Ejemplares de medio tiempo

En esta liga, en la que el tiempo en agua hirviendo roza los 9/10 minutos, al vapor los 12 y en microondas los 6, juegan la calabaza en trozos, la coliflor, la col y la lombarda –troceadas o en arbolitos–, el apio, la kale o berza más tiernas, las endivias, la cebolla en trozos –4,6 u 8, dependiendo del tamaño de la pieza–, el nabo y la chirivía. Si queremos pasar las últimas a la categoría anterior, solo hay que cortarlas más pequeñas.
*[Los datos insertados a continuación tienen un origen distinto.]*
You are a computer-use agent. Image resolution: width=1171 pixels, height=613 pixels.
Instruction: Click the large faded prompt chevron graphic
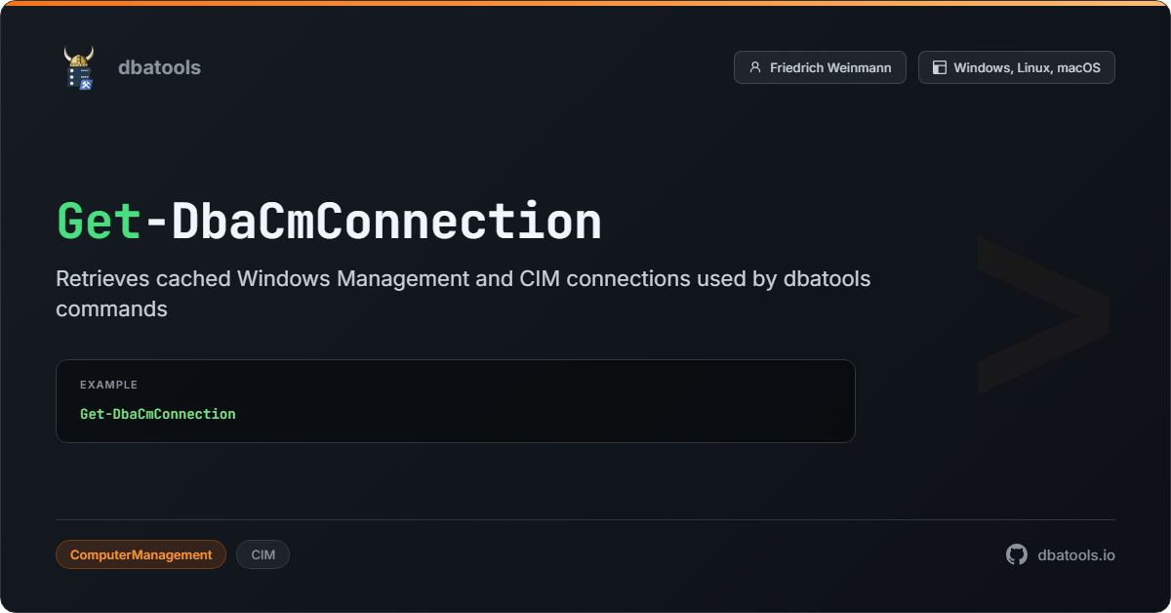(1042, 314)
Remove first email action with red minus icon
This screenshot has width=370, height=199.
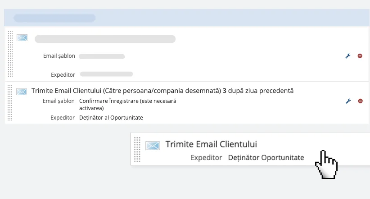[360, 56]
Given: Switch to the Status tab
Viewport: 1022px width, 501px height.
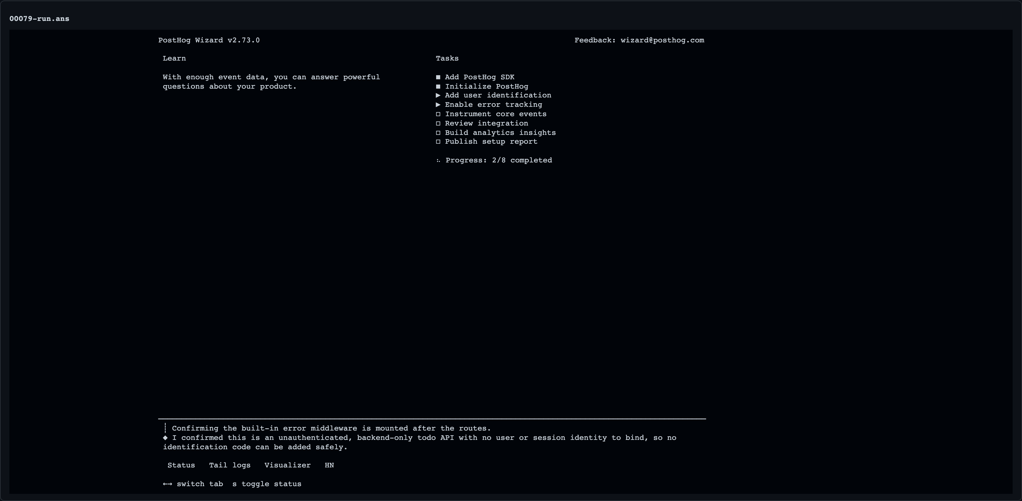Looking at the screenshot, I should point(181,465).
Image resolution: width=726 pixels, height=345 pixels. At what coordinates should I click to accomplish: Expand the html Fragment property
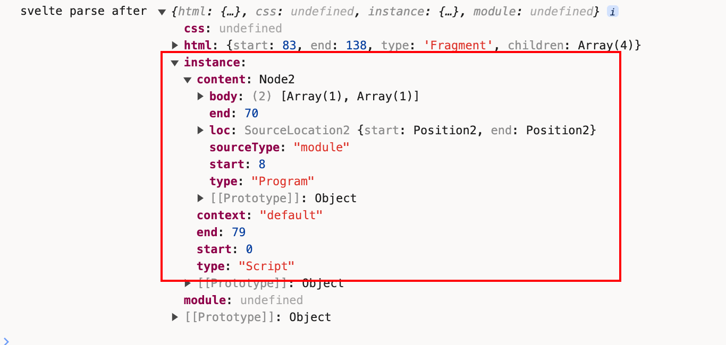tap(175, 46)
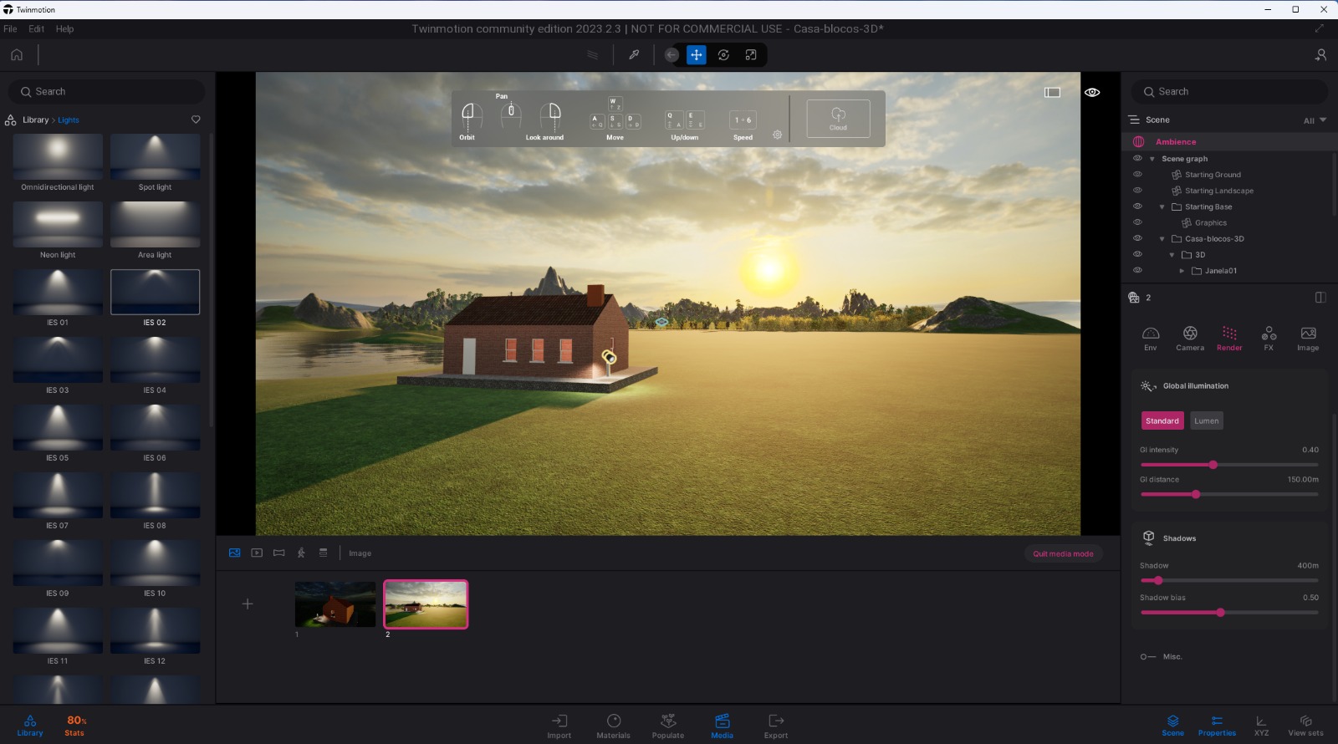The width and height of the screenshot is (1338, 744).
Task: Adjust the GI intensity slider handle
Action: 1213,465
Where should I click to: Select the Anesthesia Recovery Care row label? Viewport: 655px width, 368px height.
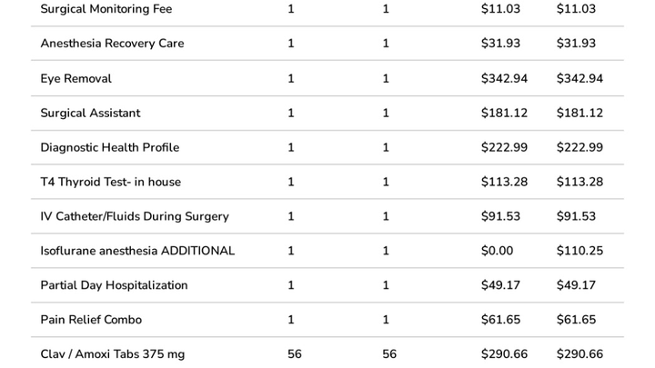(x=112, y=44)
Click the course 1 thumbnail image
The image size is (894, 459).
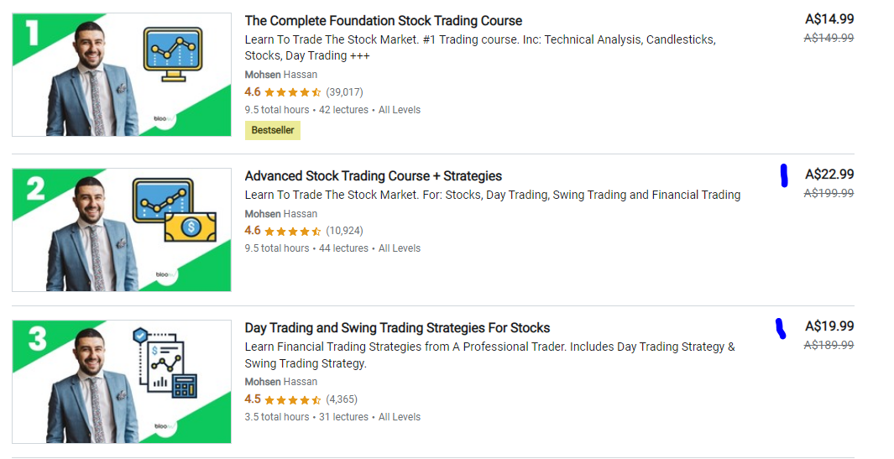(x=122, y=75)
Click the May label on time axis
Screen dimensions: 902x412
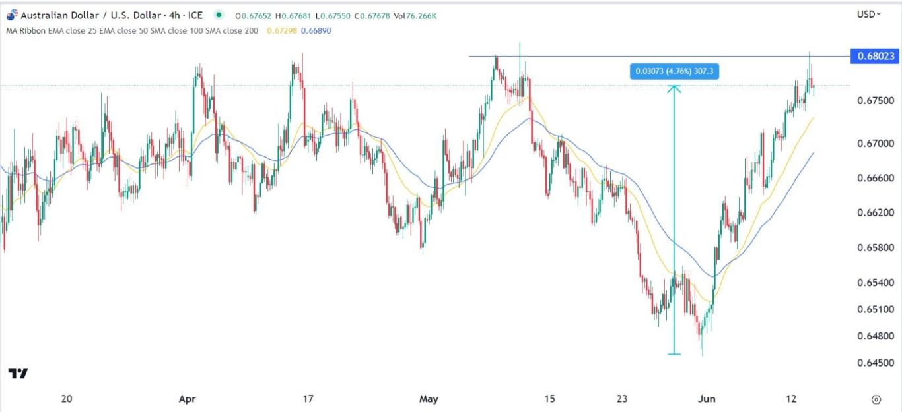click(x=429, y=399)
Coliflor con patatas y chorizo. MIKEL LÓPEZ ITURRIAGA

Vegetales de largo recorrido

La remolacha en trozos grandes –en cuartos o en 6, dependiendo del tamaño–, el boniato o la yuca y los tallos y troncos de las acelgas, el pak choy, la col o coliflor y la berza o kale más leñosas necesitarán un poco más de tiempo para estar buenísimos, alrededor de unos 15 minutos en agua hirviendo (20 al vapor, unos 8/10 al micro). La patata está siempre en este equipo: en su caso cortarla más pequeña no servirá para que se haga antes, sino para que directamente se desintegre.

Cosas que es mejor no cocer

Supongo que a nadie que haya nacido antes de los 90 –y las haya sufrido en formato blandurrio y olor sulfuroso– le sorprenderá esta noticia, pero las coles de Bruselas no dan precisamente lo mejor de sí mismas cuando las cueces. Para consumirlas en estado óptimo, lo mejor es escoger ejemplares que no se hayan licenciado en la universidad, cuartearlos en vertical y, hacerlos en una sartén andiadherente con una gota de aceite.

Si después de darles vueltas durante unos minutos todavía nos parece que les falta un poco, verter algo menos de un cuarto de vaso de agua sobre la misma sartén bien caliente y tapar. El vapor que se genera será suficiente para que se hagan un poco más, sin perder el crujiente. Esta técnica es también aplicable a los guisantes más tiernos, aunque sin el salteado previo al que hemos sometido a las coles: en menos de un minuto están en el punto perfecto.

Las hojas más tiernas, como las de las espinacas o los brotes de las acelgas, también pierden todo el fuelle con poco más que un blanqueado, así que un golpe de vapor o unas vueltas en la sartén minimizan el riesgo de comer papilla verde, igual que con los espárragos trigueros.

Cosas que podías cocer, y posiblemente no se te había ocurrido

Básicamente, una: las berenjenas. En esta receta de zaluk marroquí descubrimos, no sin sorpresa, que después de pasar por agua y aliñadas con una buena dosis de especias y ajo estaban muy ricas, y la textura es bastante agradable. También las hicimos al vapor –en versión miniatura– para escabecharlas después, y la experiencia fue más que satisfactoria.